Tori Olds, a therapist at Deep Eddy Psychotherapy in Austin, TX, talks about why we might be hesitant to talk about our past.
We Don’t Have to Talk About the Past in Therapy
Luckily in the work I do, it’s very in the moment, so we don’t actually have to talk about the past. Although, if someone specifically doesn’t want to talk about their past, that’s interesting. Likely, we’d want to get to a place where that person will at least be able to talk about it if they wanted to. We want to take the fear out of that and look at why that is so scary. What prep would they need so it wouldn’t be so scary?
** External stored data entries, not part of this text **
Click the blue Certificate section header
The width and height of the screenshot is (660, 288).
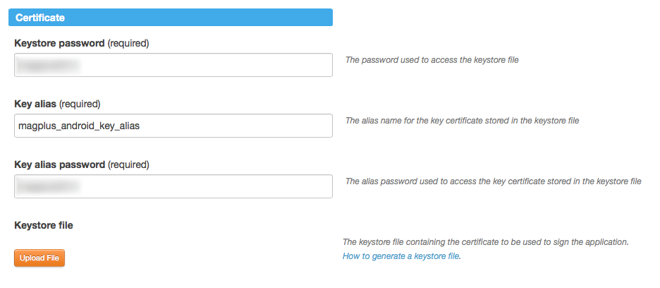(x=173, y=18)
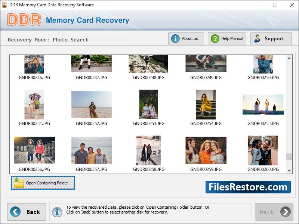Image resolution: width=299 pixels, height=224 pixels.
Task: Click the app icon in the title bar
Action: 5,5
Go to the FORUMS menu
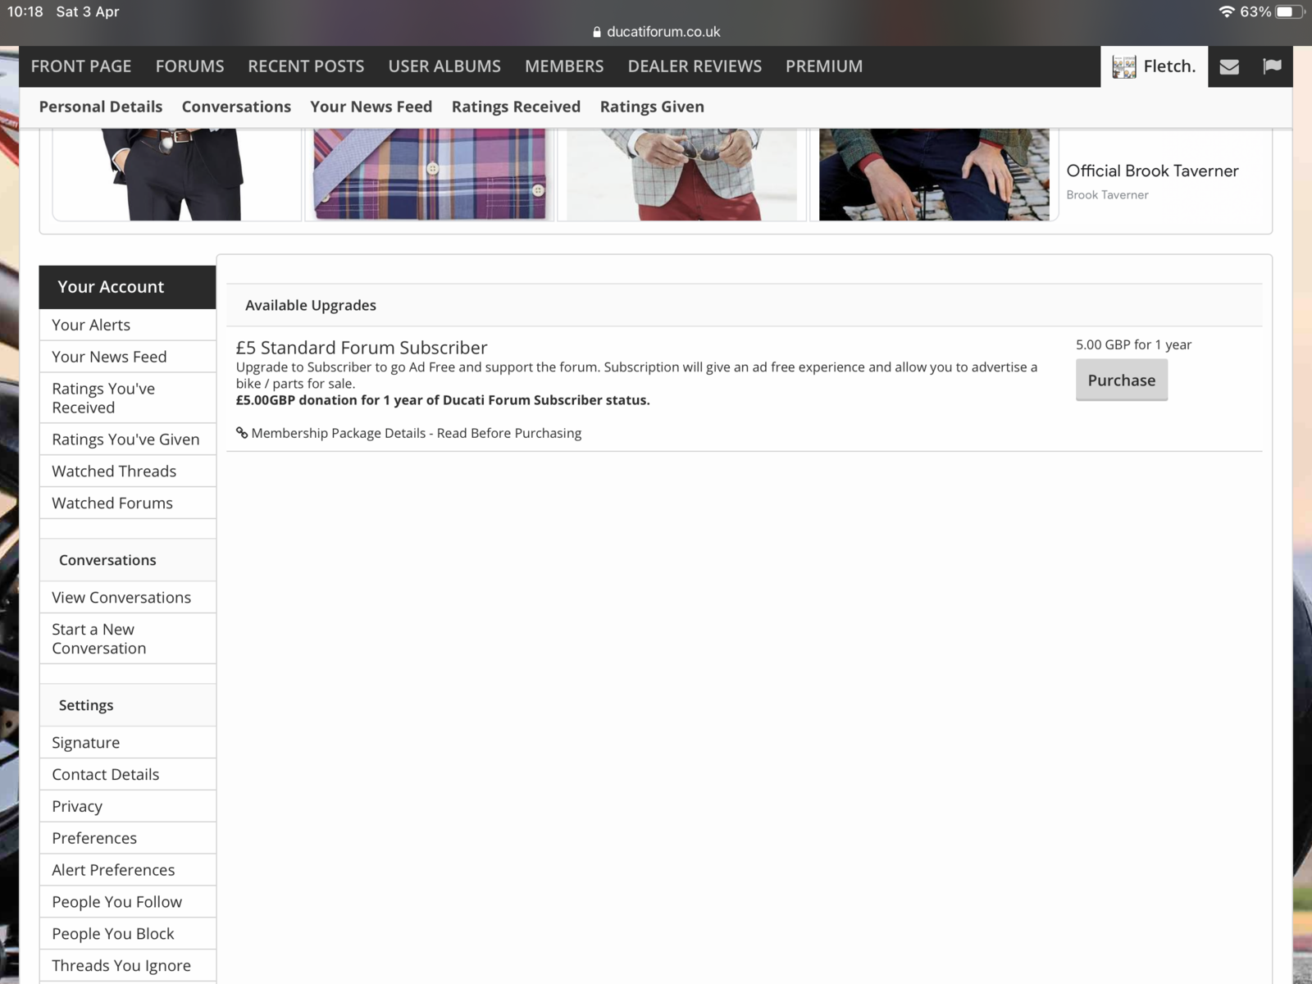The width and height of the screenshot is (1312, 984). [189, 66]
Letting Things Come Up Organically
If you’re living from a place of resistance, not wanting to go there, it’s a sign that something is not going right inside, if you can’t think about the whole story. But rather than attacking it, we slowly unravel, “Okay, what is that about? And how are you now?” I’m really tracking in the moment anyway all the time when we’re in session. I usually don’t even have to ask questions about the past because I let it come up organically. These things tend to come up organically in a much more on point way.
For instance, if we were with something and then suddenly an image of the mom’s face comes up, then we go into that because that’s more fresh and alive and we can trust that it’s applicable. Rather than if I just ask and they’re disconnected and they’re just telling a story.